RJP Maine is excited to announce that we have successfully acquired funding allowing us to hire our first fulltime Knox County Coordinator. We have high hopes that this is just the beginning to a greater presence in all four of our main geographical areas: Waldo, Knox, Lincoln, and Sagadahoc Counties. This is huge news for us and we can’t be happier to announce the arrival of Erica Buswell. Erica came to Maine in 2004, chasing visions of Winslow Homer’s winter ocean. She landed in Belfast, where what was intended to be a temporary gig at the Belfast Co-op blossomed into 16 years of work in the Maine food system, including 10 years of service at Maine Farmland Trust. She’s excited to bring a mixed skillset in collaborative leadership, facilitation, program development, and data analysis to support the work of RJP Maine. A Montana girl at heart, Erica originally came out east to attend the College of the Holy Cross, where she discovered a passion for social justice and community development. She feels fortunate to care for a small, off-grid homestead in Searsport, where she and her husband, Scott, are cultivating abundant food and joy.
Get To Know Erica
by RJP Maine Knox County Volunteer, By Molly Mulhern
“We’ve forgotten how to be in community,” states Erica Buswell as we near the end of our zoom interview. She was reflecting on the retraining that she sees us all going through as we relearn what has always been a primal instinct- “taking care of each another.” Wise words from RJP Maine’s newest team member, who started with the organization the week after Thanksgiving.
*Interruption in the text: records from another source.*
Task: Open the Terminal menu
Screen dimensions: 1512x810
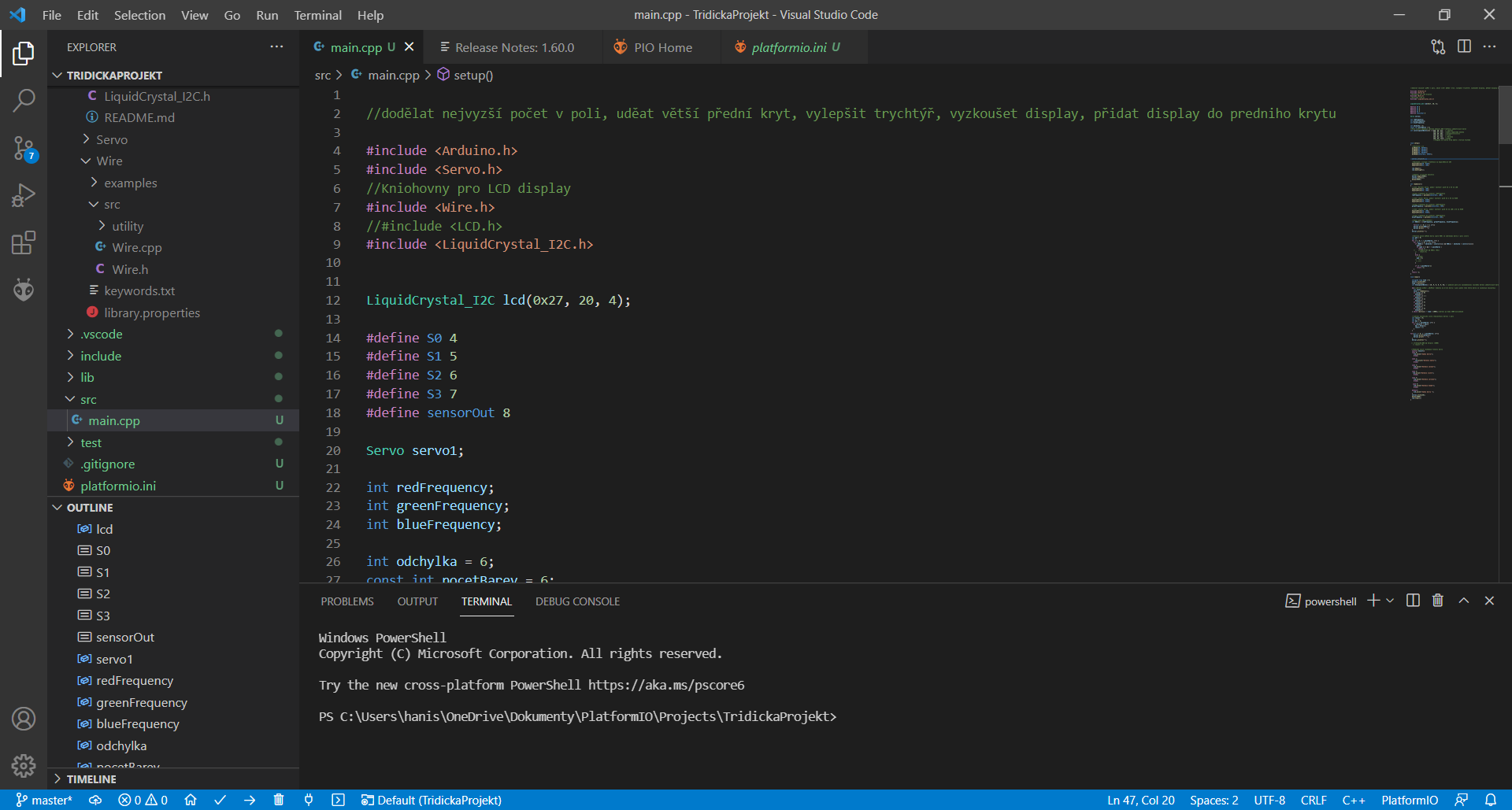Action: click(317, 15)
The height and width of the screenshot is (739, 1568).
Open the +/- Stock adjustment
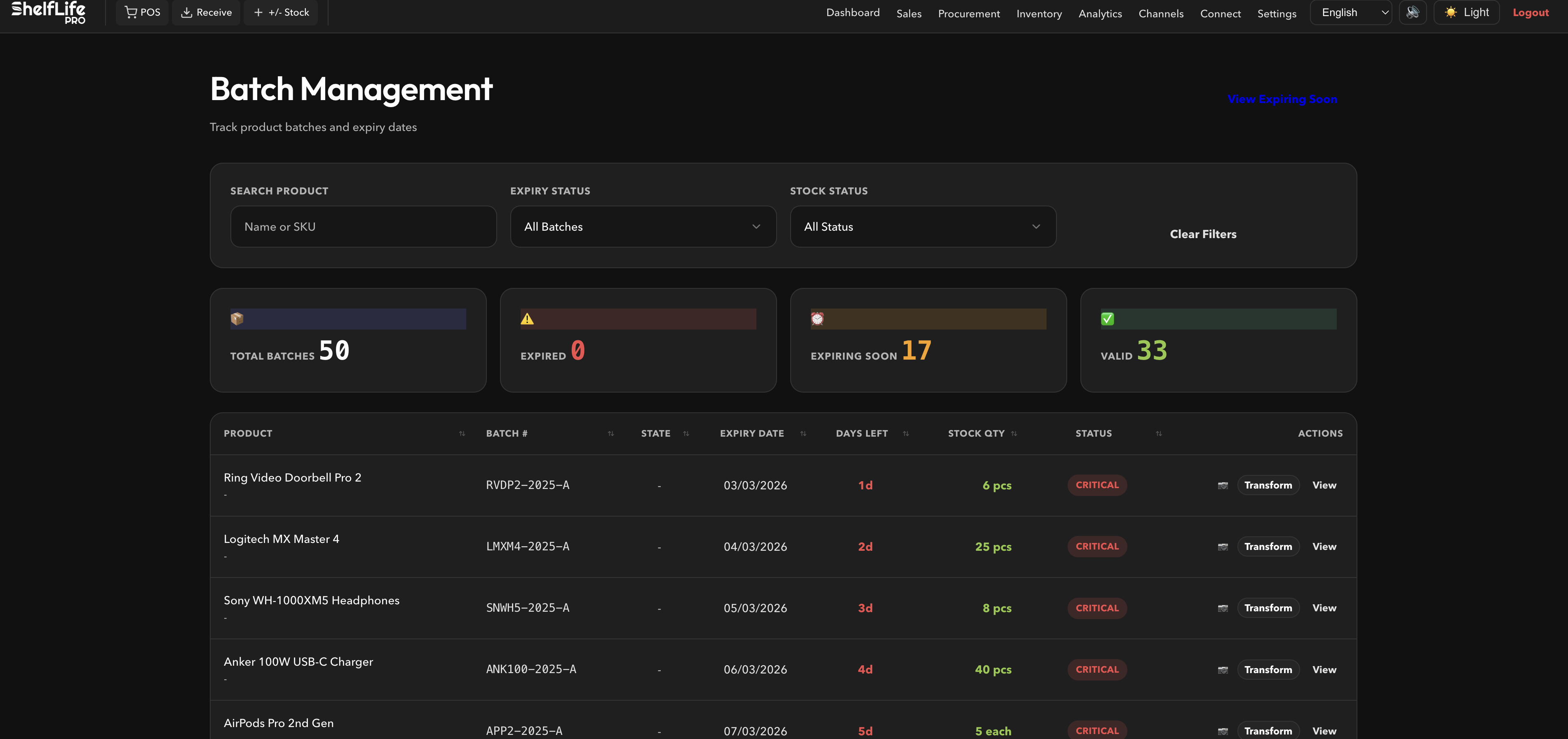coord(281,13)
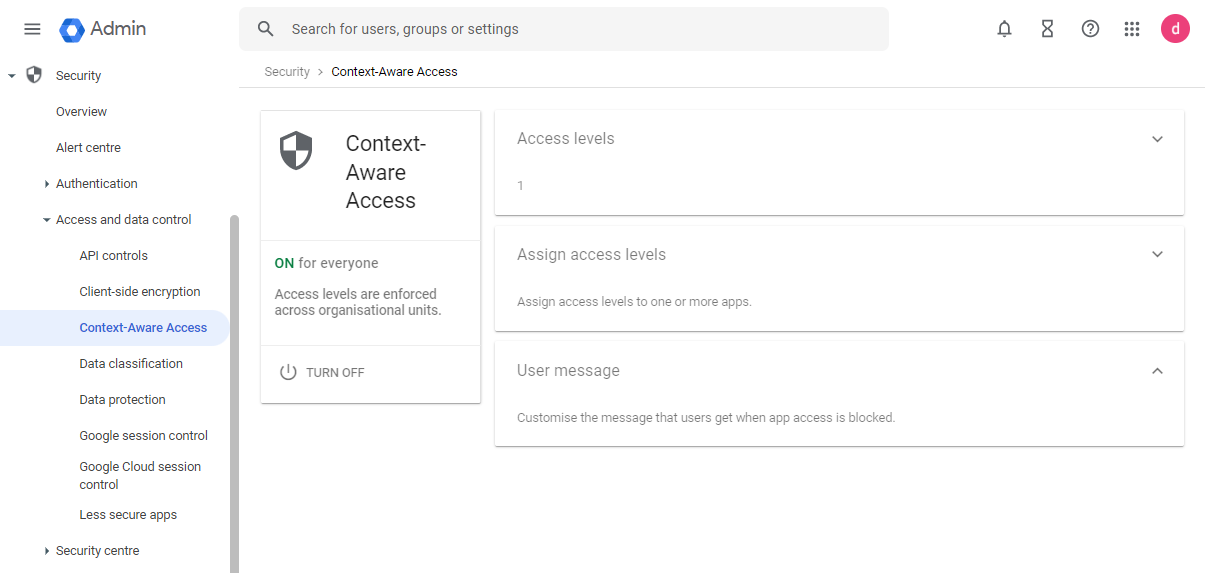Open the hourglass tasks icon
Viewport: 1205px width, 573px height.
point(1047,29)
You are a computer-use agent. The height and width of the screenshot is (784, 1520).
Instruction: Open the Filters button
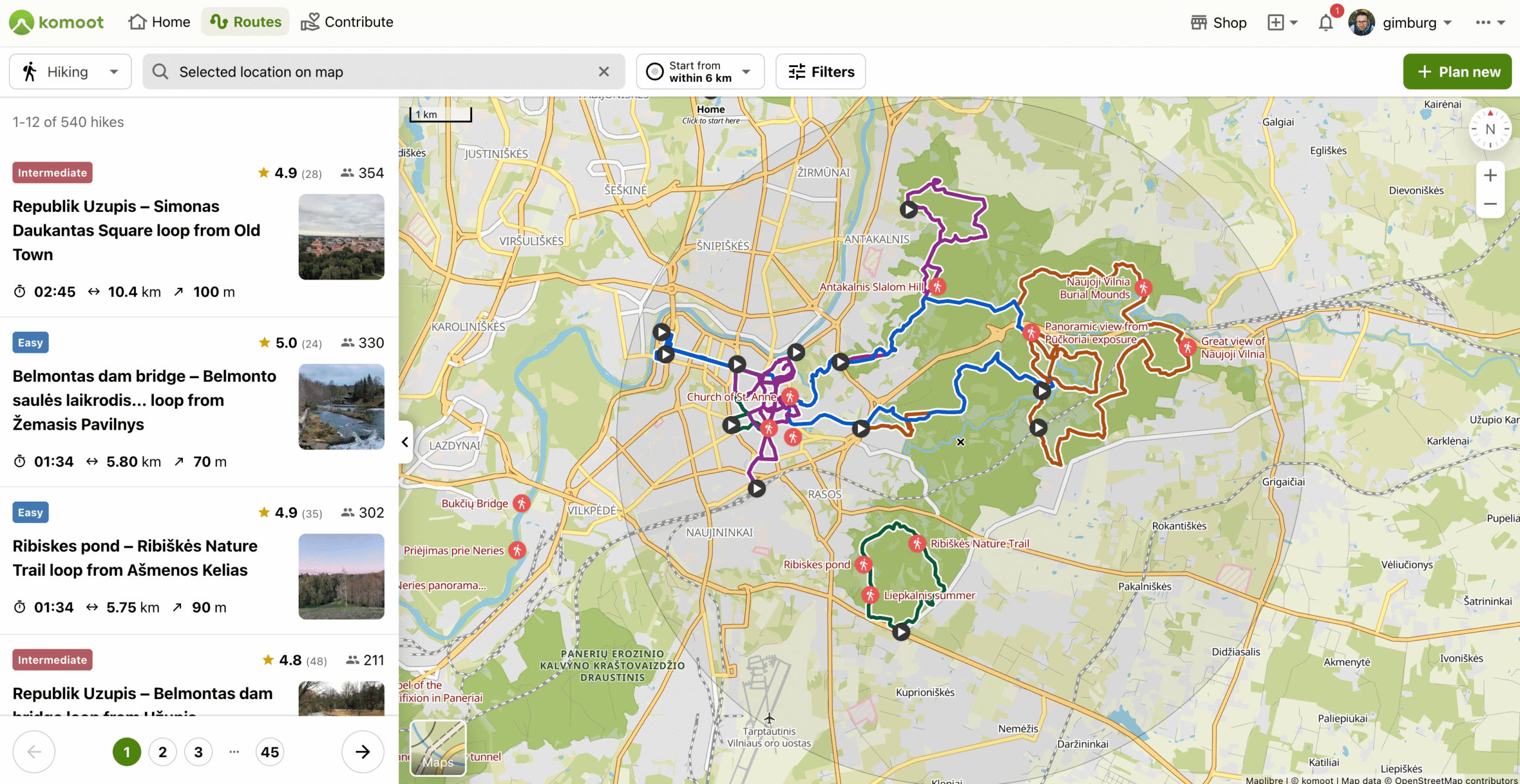tap(821, 72)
Erica’s official title is Knox County Community Justice Coordinator, a new position designed to weave together RJP Maine’s work in prevention, intervention, diversion, and reentry in one geographic support location- Knox County. Erica comes to RJP Maine most recently from Maine Farmland Trust, where she was VP of Programs. Working in the areas of food sovereignty is not such a far leap to the work she hopes to do for RJP Maine; both are united by a thread and strong belief in the power of communities and their individuals to creatively work out “what will be best for them.”Erica’s beliefs have been informed and influenced by several years as a volunteer for Wabanaki Reach, her formal education in Religious Studies (“Liberation Theology”), studies in Zen Buddhism, years living off the grid, much literary exploration, as well as training as a facilitator. When I spoke with her in her Searsport office, she recounted how last spring she felt a need to take some time without paid work to explore how she could best bring her gifts and passions to her community. Her months of reflection included reading, gardening, obtaining a certificate in data analysis, and deep listening. What emerged was a notion that her next career chapter would involve restoration. She wanted to find work that would strengthen community, create transformation through relationship building and thus bring about deep impact. And as she was coming to these understandings, RJP Maine began its search for the Community Justice Coordinator. This new position and her interests aligned perfectly; social justice has always been a strong thread in her interests. Erica remarked, “It feels good to get back to some roots.”
Erica credits Winslow Homer, or rather his art, on the walls of the Worcester Art Museum (home of Holy Cross, where she attended college) with instilling a curiosity about seeing and living in Maine. As she wound down a cross country road trip Erica asked herself, “the winter ocean, I wonder what that looks like?” and she headed East to find out. With her home off the grid in Searsport, and a new office eventually in Rockland, we hope Erica will have many happy opportunities to ponder that ocean, in all its seasons.